Dischargers to negotiate cleanup plan

With lawyers whispering at their elbows, Spokane River dischargers agreed Friday to negotiate the specifics of a river cleanup plan over the next few months.

At a meeting Friday with state and federal regulators, Spokane officials stressed the high price tag to utility ratepayers of new sewage treatment technology to meet the state’s proposed phosphorus discharge limit.

Spokane has been a good steward of the river, but the city’s 200,000 residents make an average $26,000 to $28,000 a year and can’t afford huge utility rate increases, said Jack Lynch, Spokane’s deputy mayor.

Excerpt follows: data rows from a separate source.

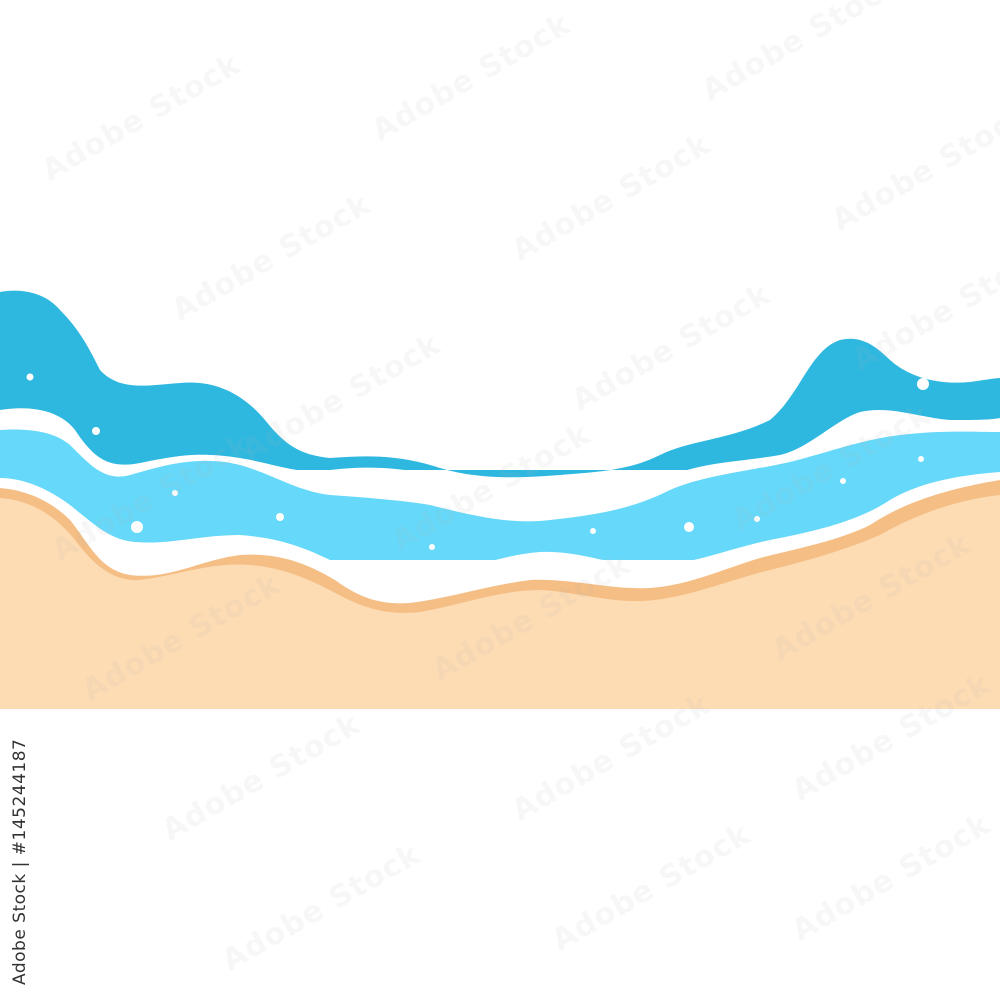  I want to click on stock-id-label: Adobe Stock | #145244187, so click(20, 862).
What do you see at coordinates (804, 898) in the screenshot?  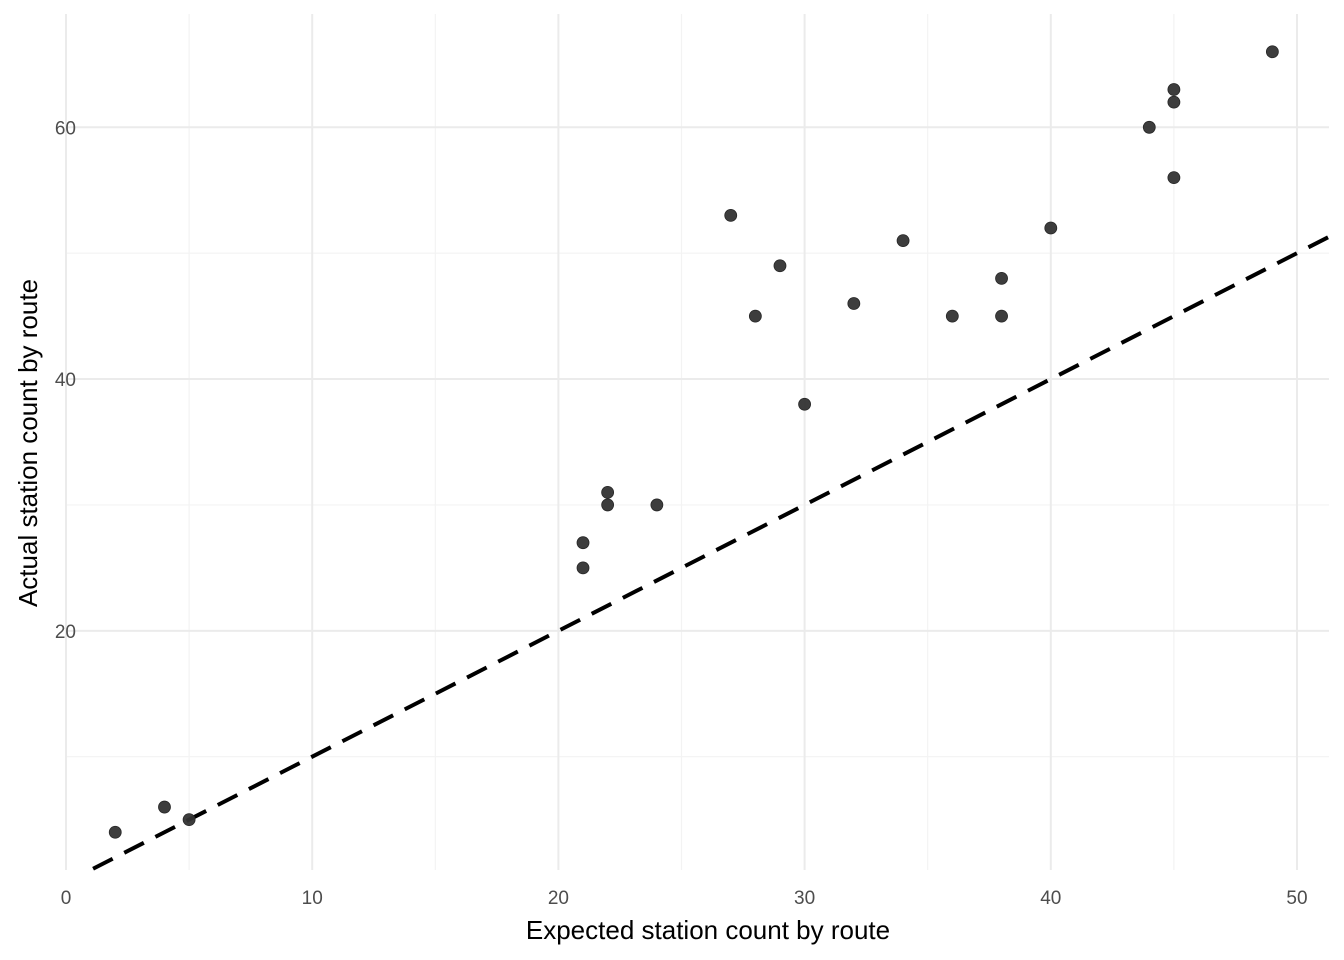 I see `x-tick-label: 30` at bounding box center [804, 898].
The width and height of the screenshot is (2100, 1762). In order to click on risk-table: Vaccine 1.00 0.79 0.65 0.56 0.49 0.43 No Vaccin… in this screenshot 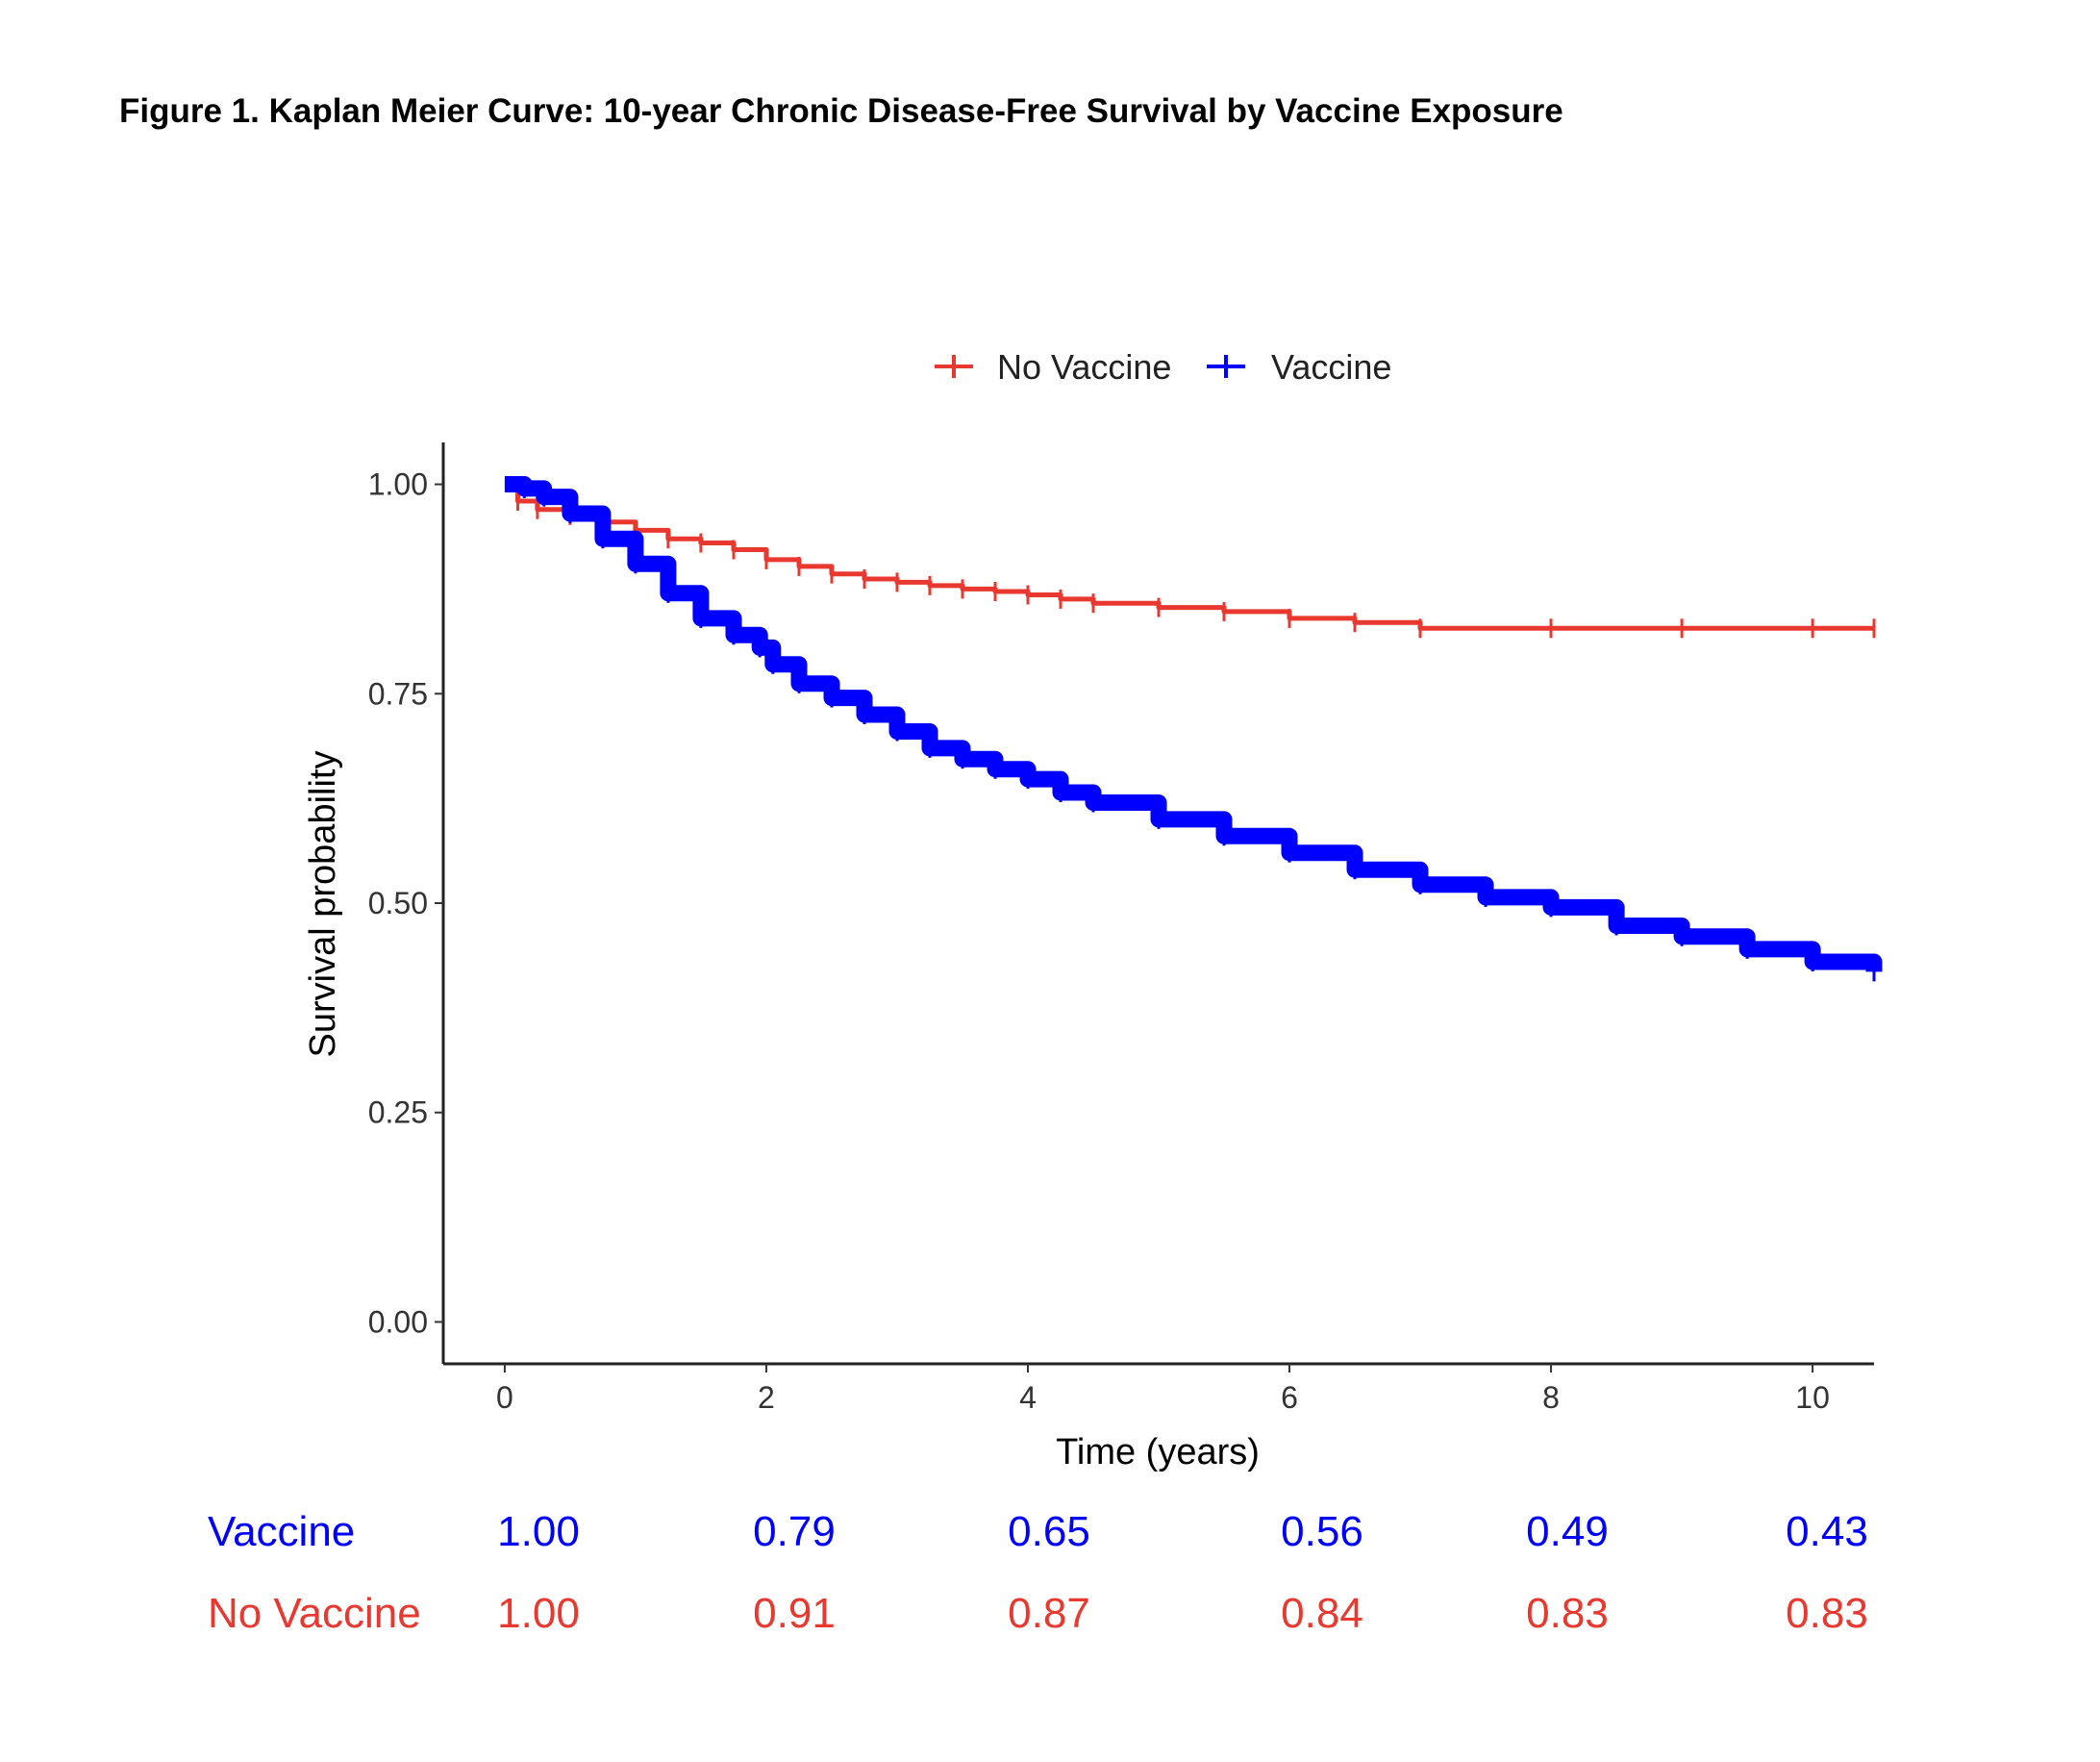, I will do `click(1038, 1573)`.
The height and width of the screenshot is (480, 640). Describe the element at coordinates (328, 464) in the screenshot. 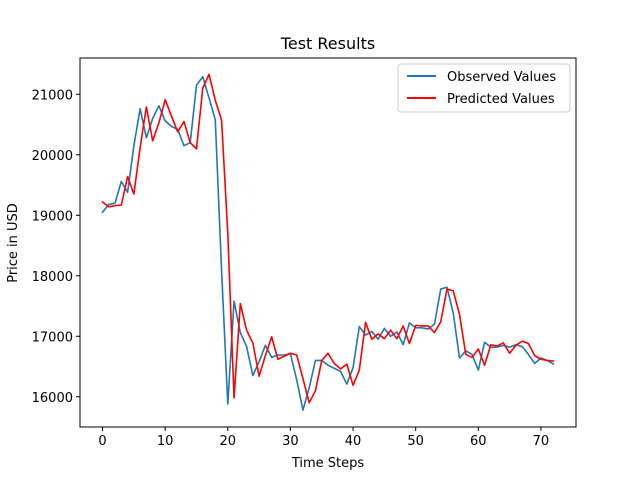

I see `x-axis-title: Time Steps` at that location.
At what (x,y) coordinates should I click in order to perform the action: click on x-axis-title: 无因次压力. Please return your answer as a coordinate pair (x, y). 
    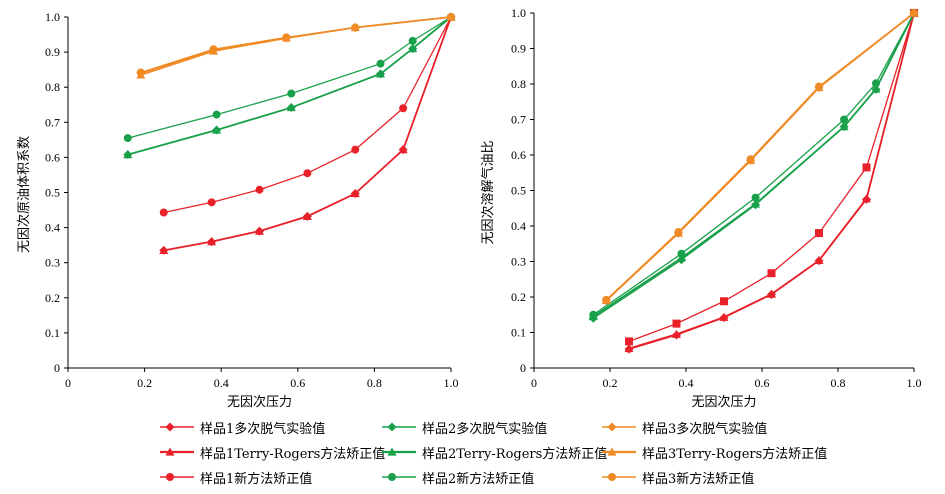
    Looking at the image, I should click on (260, 402).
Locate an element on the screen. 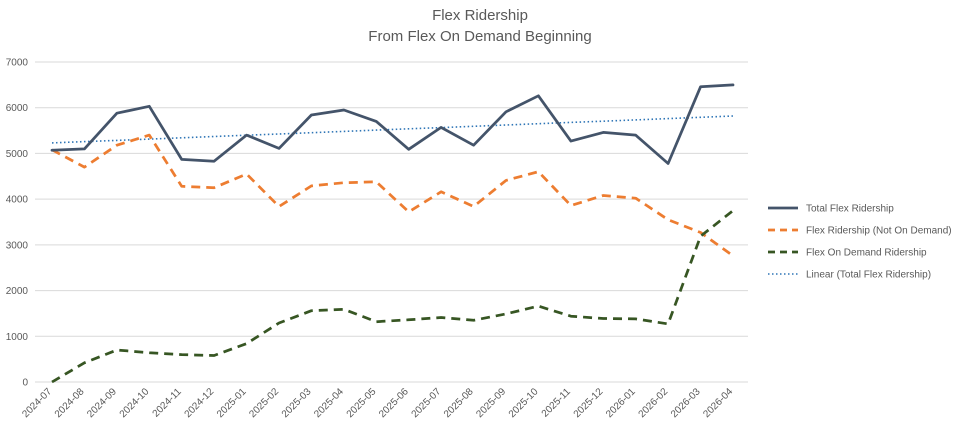 The image size is (960, 430). x-tick-label: 2026-04 is located at coordinates (718, 403).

“We can’t run the risk of escalating utility rates … it’s a real balancing act for us,” Lynch told regulators from the Washington Department of Ecology and the U.S. Environmental Protection Agency.

“We need an implementation schedule that allows us to pay for these things over 20 years. Ratepayers are left holding the bag,” said Spokane County Commissioner Todd Mielke.

Others said the state’s proposed 10 micrograms per liter phosphorus cleanup standard, called a total maximum daily load, or TMDL, must be met to protect the river. “We should strive for the standards set in the law. That’s the heart of this 90-day discussion,” said Mike Petersen of The Lands Council, a Spokane environmental group.

The state’s top water regulator said Ecology is obligated to uphold state law – but can be flexible on how best to achieve cleanup.

“Our job is to make sure the standards are met and whether they’re the right standards. But they won’t be met next year – it will take a lot longer. Meanwhile, we shouldn’t go in the opposite direction,” said David Peeler, Ecology’s water quality program manager.

EPA, which has final say on the TMDL, won’t approve a plan that violates the Clean Water Act, said Tom Eaton, the EPA’s Washington state operations manager. “The plan can be different than proposed. But if it doesn’t show you can achieve water quality standards, it won’t be legally defensible,” Eaton said.

Spokane lawyer and former Spokane City Councilman Steve Eugster criticized the draft “guiding principles” for the negotiations circulated by the dischargers. They say the river’s water quality must be improved but stress that any solutions must be attainable, affordable, flexible and serve regional growth.

“I don’t see what these so-called principles have to do with water quality standards. They are designed to say, we want relief from these standards. Let’s be honest here,” Eugster said.

“Attainable and affordable” has a bottom-line meaning to Inland Empire Paper Co., said Wayne Frost, general manager of the company’s real estate division. The company is a subsidiary of Cowles Publishing Co., which also owns The Spokesman-Review. It employs more than 140 people and is the third largest taxpayer in Spokane County.

Inland Empire Paper has done pilot tests on reducing phosphorus in its effluent and can’t achieve Ecology’s new limit, Frost said. “What’s attainable and affordable for us is whether we can stay in business,” he added.

Peeler said it’s common around the state for water bodies not to meet standards at certain times of the year for temperature and pollutants. The problem season for the Spokane River is summer, when some stretches have too little dissolved oxygen due to phosphorus pollution.

The dischargers agreed to find a neutral facilitator to lead future meetings. Ecology Director Jay Manning “has been emphatic that that’s needed,” said Jani Gilbert, Ecology spokeswoman in Spokane. The costs should be shared by Ecology and the dischargers, she said.

The talks will resume at meetings in Spokane on March 30 and April 13.